Monitoring Parameters Levels

    4.1.1) SUMMARY
    A) Monitor CBC with differential and platelet count periodically for several weeks after overdose. Neutrophil nadir occurs approximately 20 days after therapeutic doses.
    B) Monitor renal function and liver enzymes.
    C) Monitor vital signs.
    D) Monitor fluid and electrolyte status in patients with significant vomiting and/or diarrhea.
    E) Monitor for fever or other clinical evidence of infection.
    F) Evaluate patient for signs and symptoms of mucositis.
    4.1.2) SERUM/BLOOD
    A) HEMATOLOGIC
    1) CBC with differential should be regularly monitored for several weeks after overdose. Neutrophil nadir occurred at 20 days after initiation of therapy and persisted for at least 40 days (Ley et al, 1983; Ley et al, 1982).
    B) BLOOD/SERUM CHEMISTRY
    1) Monitor renal function and hepatic enzymes after overdose.
    2) Monitor electrolytes and fluid status as clinically indicated in patients with significant gastrointestinal symptoms following exposure.
    4.1.4) OTHER
    A) OTHER
    1) MONITORING
    a) Monitor vital signs.
    b) Monitor for fever or other clinical evidence of infection.
    c) Evaluate patient for signs and symptoms of mucositis

Methods

    A) CHROMATOGRAPHY
    1) High performance liquid chromatography has been used for determination of azacitidine in human plasma. The limit of detection, with this method, was 80 ng/mL (Rustum & Hoffman, 1987).

Life Support

    A) Support respiratory and cardiovascular function.

Patient Disposition

    6.3.2) DISPOSITION/PARENTERAL EXPOSURE
    6.3.2.1) ADMISSION CRITERIA/PARENTERAL
    A) Patients should be closely monitored in an inpatient setting, with frequent monitoring of vital signs (every 4 hours for the first 24 hours), and daily monitoring of CBC with differential until bone marrow suppression is resolved.
    6.3.2.2) HOME CRITERIA/PARENTERAL
    A) There is no data to support home management.
    6.3.2.3) CONSULT CRITERIA/PARENTERAL
    A) Consult an oncologist, medical toxicologist and/or poison center for assistance in managing patients with an overdose.
    6.3.2.4) PATIENT TRANSFER/PARENTERAL
    A) Patients with large overdoses or severe neutropenia may benefit from early transfer to a cancer treatment or bone marrow transplant center.

Monitoring

    A) Monitor CBC with differential and platelet count periodically for several weeks after overdose.

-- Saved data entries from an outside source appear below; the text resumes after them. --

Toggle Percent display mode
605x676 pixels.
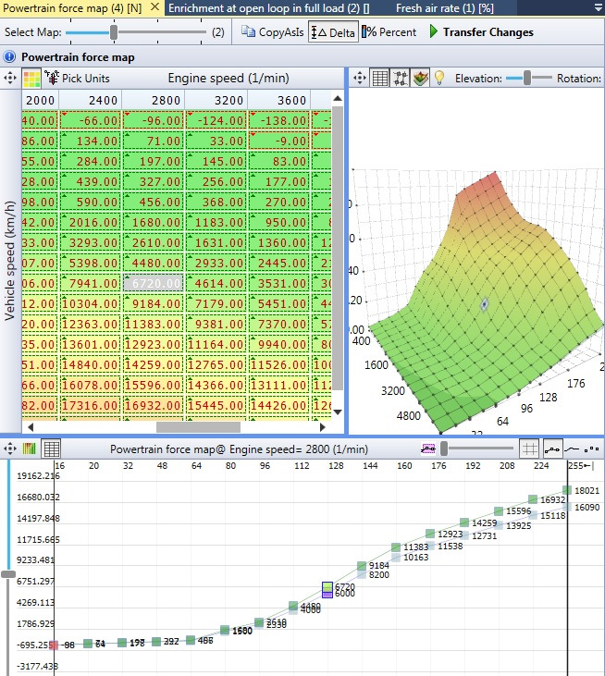pos(389,32)
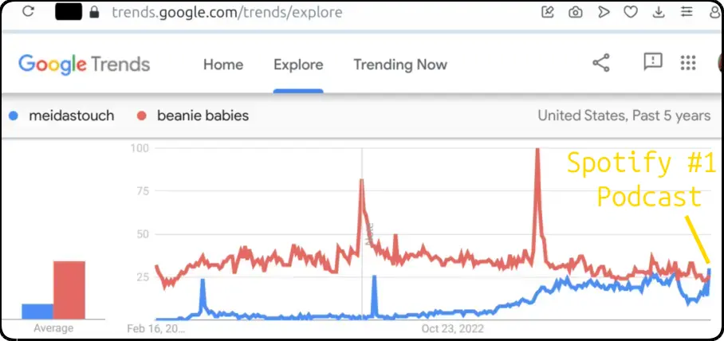The height and width of the screenshot is (341, 724).
Task: Click the send arrow icon in browser toolbar
Action: tap(603, 12)
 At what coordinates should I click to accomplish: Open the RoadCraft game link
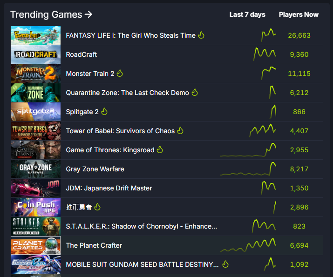[82, 54]
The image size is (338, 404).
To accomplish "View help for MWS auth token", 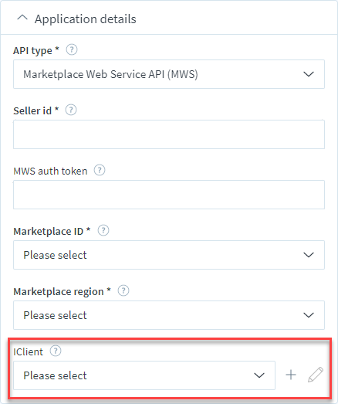I will coord(100,170).
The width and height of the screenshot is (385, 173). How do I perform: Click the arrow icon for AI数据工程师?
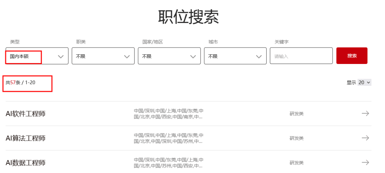click(x=365, y=162)
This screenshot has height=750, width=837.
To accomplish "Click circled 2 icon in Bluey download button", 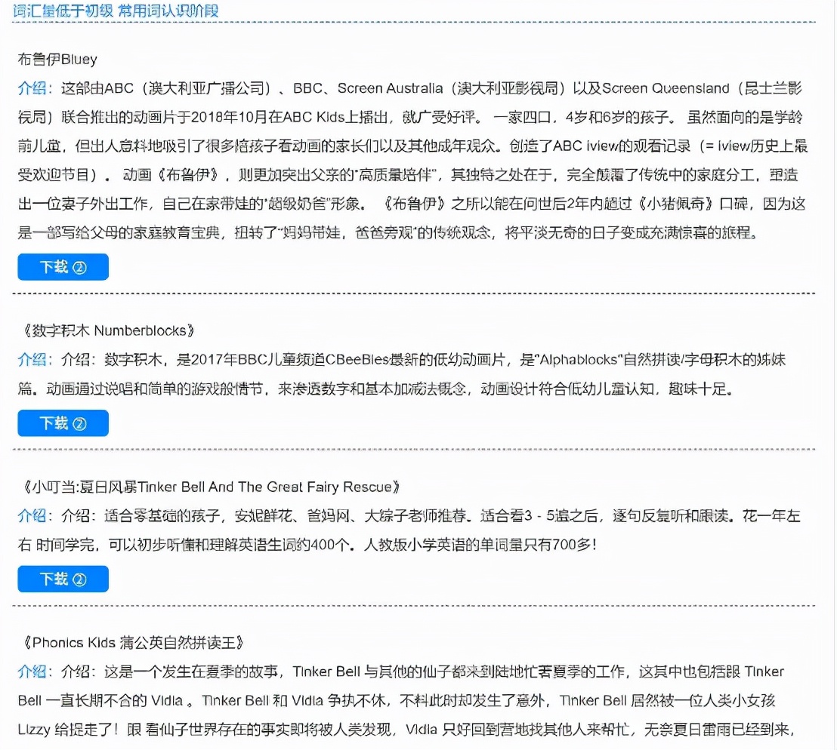I will tap(79, 267).
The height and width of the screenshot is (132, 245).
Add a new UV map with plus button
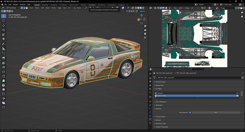click(x=242, y=92)
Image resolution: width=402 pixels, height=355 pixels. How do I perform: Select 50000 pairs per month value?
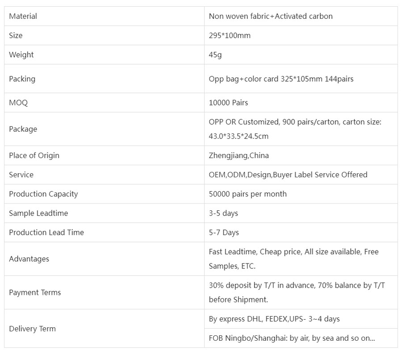point(247,194)
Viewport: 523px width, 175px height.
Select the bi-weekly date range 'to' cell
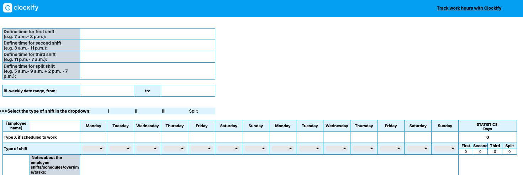click(x=188, y=91)
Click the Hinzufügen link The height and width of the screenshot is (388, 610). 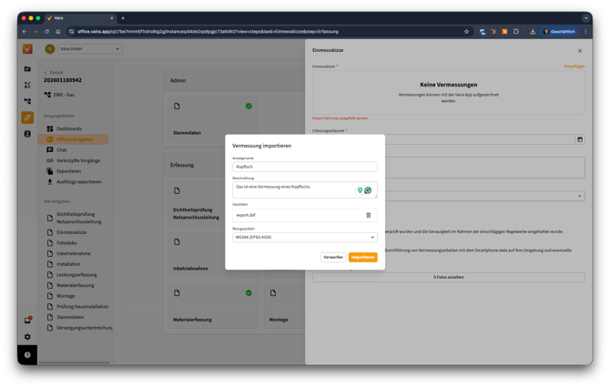[x=574, y=66]
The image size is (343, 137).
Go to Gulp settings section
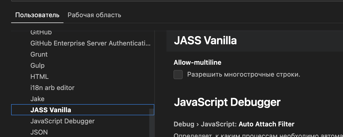tap(37, 65)
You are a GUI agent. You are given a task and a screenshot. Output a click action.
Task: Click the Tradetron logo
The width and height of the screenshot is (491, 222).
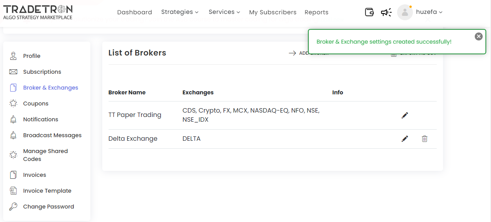38,12
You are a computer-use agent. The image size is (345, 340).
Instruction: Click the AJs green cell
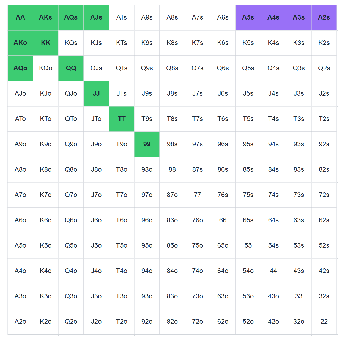click(96, 17)
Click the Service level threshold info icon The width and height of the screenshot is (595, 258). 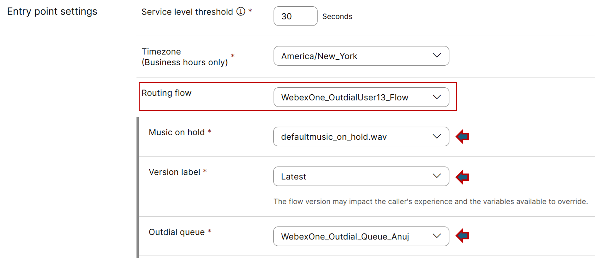[241, 12]
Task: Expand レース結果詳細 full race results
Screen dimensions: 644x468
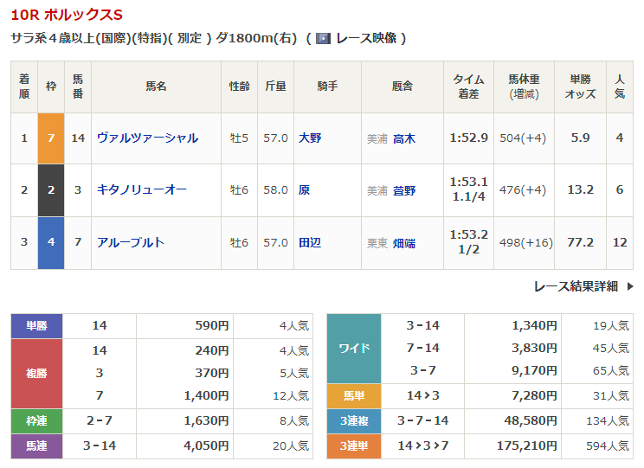Action: [576, 286]
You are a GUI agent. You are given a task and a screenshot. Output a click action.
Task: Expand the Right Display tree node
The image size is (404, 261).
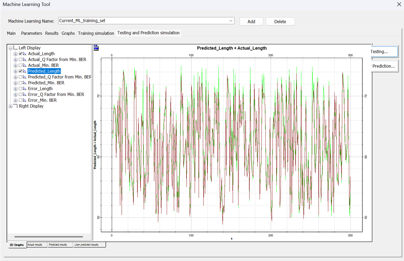pos(10,106)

Neutrophil nadir occurs approximately 20 days after therapeutic doses.
    B) Monitor renal function and liver enzymes.
    C) Monitor vital signs.
    D) Monitor fluid and electrolyte status in patients with significant vomiting and/or diarrhea.
    E) Monitor for fever or other clinical evidence of infection.
    F) Evaluate patient for signs and symptoms of mucositis.

Oral Exposure

    6.5.1) PREVENTION OF ABSORPTION/PREHOSPITAL
    A) Decontamination is not necessary; azacitidine is administered parenterally.

Summary

    A) TOXICITY: A specific minimum toxic dose has not been established. A single IV dose of 290 mg/m(2) (approximately 4 times the recommended starting dose) has resulted in nausea, vomiting, and diarrhea.
    B) THERAPEUTIC DOSE: The recommended azacitidine starting dose is 75 mg/m(2) subQ or IV daily for 7 days. The dose may be increased to 100 mg/m(2) if needed.

Therapeutic Dose

    7.2.1) ADULT
    A) The recommended starting dose of azacitidine is 75 mg/m(2) subcutaneously or intravenously daily for 7 days. Treatment cycles should be repeated every 4 weeks. The dose may be increased to 100 mg/m(2) if there has been no beneficial effect after two treatment cycles and if no toxicity, other than nausea and vomiting, has occurred. A minimum of 4 to 6 treatment cycles is recommended (Prod Info VIDAZA(R) subcutaneous injection, intravenous injection, 2012).
    7.2.2) PEDIATRIC
    A) Safety and efficacy in pediatric patients have not been established (Prod Info VIDAZA(R) subcutaneous injection, intravenous injection, 2012).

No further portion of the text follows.